Collected data entries

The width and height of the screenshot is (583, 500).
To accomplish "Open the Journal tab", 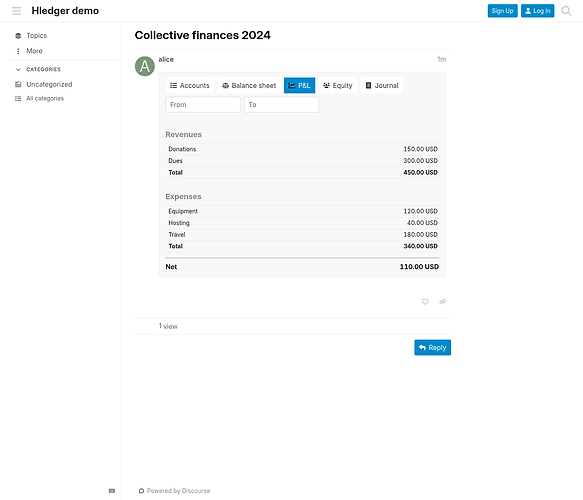I will click(382, 86).
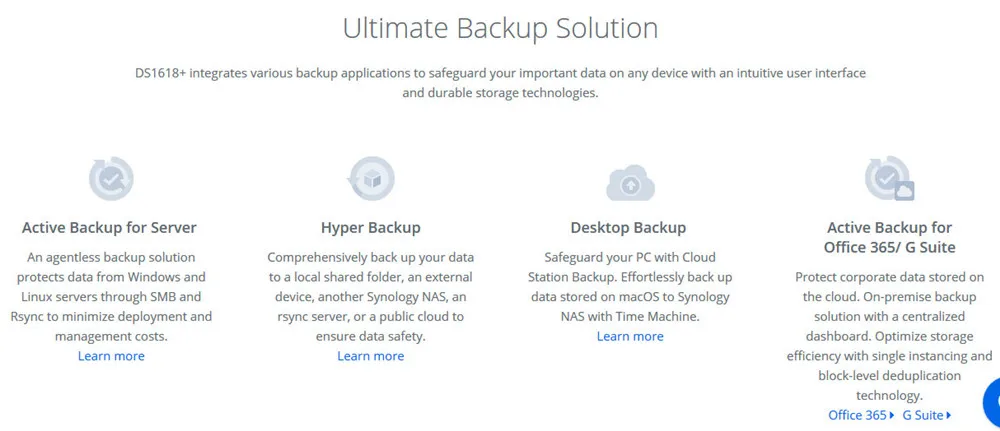The height and width of the screenshot is (431, 1000).
Task: Click the Active Backup for Office 365/ G Suite heading
Action: pyautogui.click(x=890, y=237)
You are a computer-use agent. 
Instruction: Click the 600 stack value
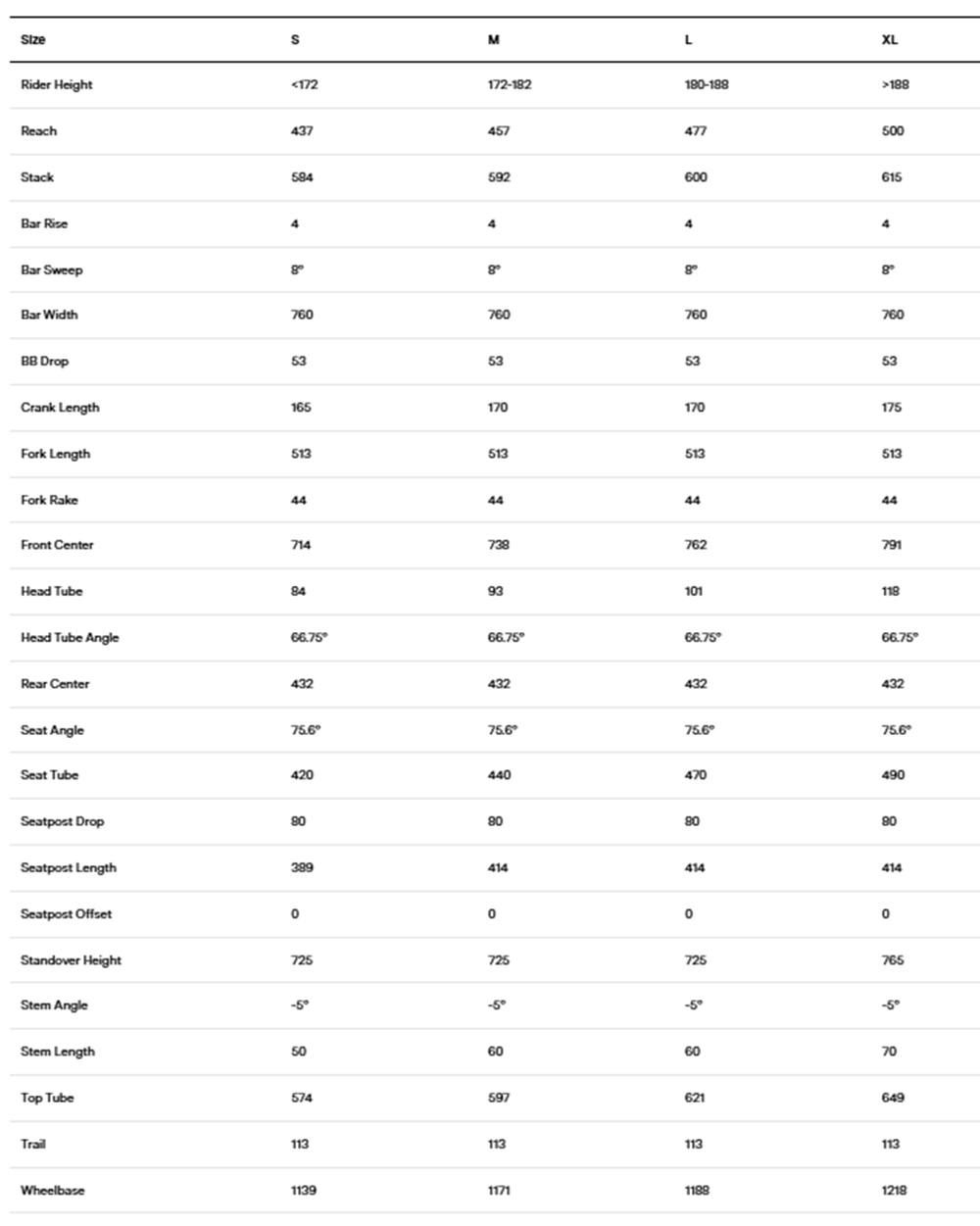[696, 177]
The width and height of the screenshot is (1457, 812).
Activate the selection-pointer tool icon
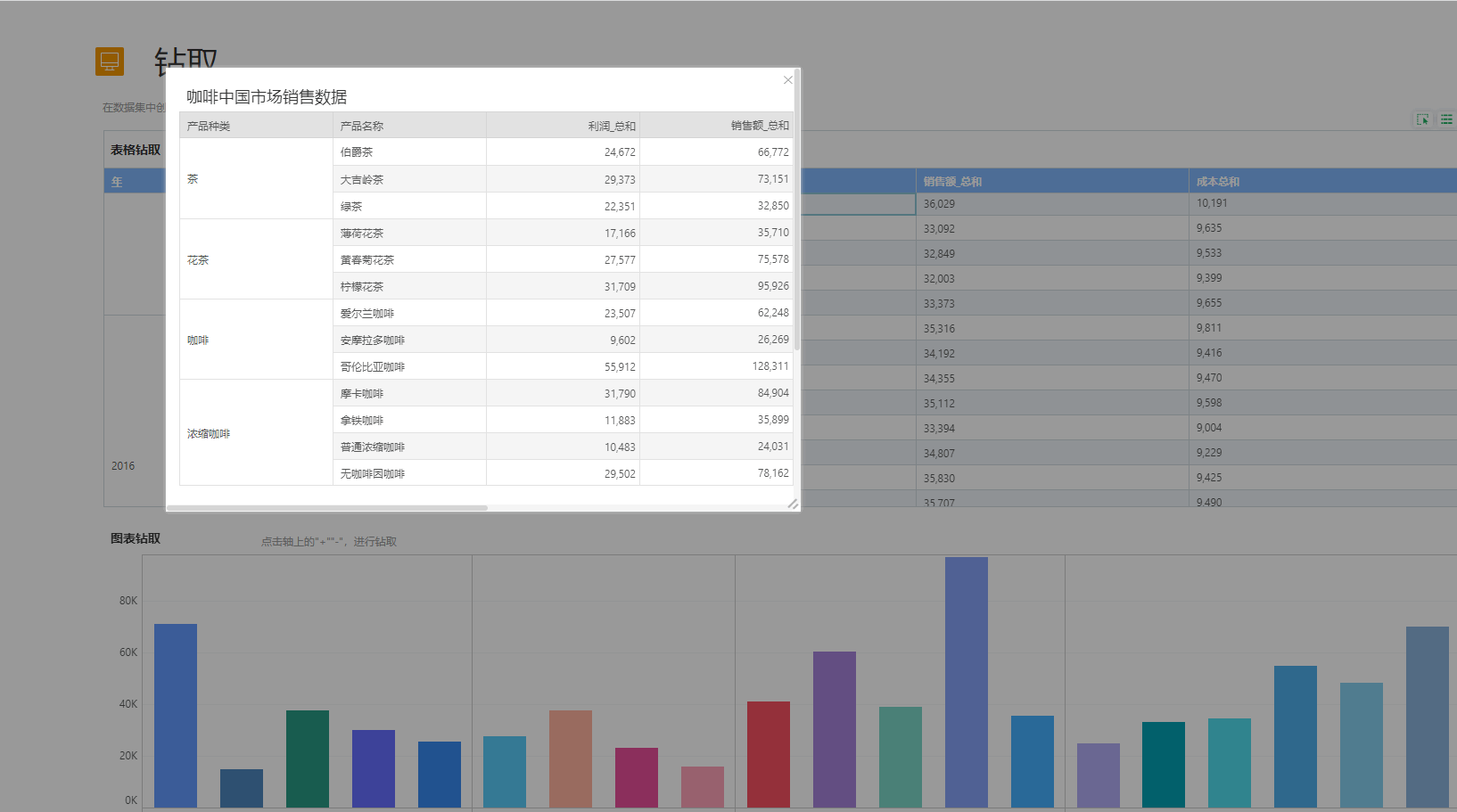pyautogui.click(x=1422, y=119)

EXERCISE DESCRIPTION
With pictures excluded, the lines running from the one containing "Instruction: Click the 600 stack value" through the last line of the records above are to be restated exactly and in full.

ANSWER SPACE
Instruction: Click the 600 stack value
[696, 177]
The width and height of the screenshot is (1457, 812).
Activate the selection-pointer tool icon
pyautogui.click(x=1422, y=119)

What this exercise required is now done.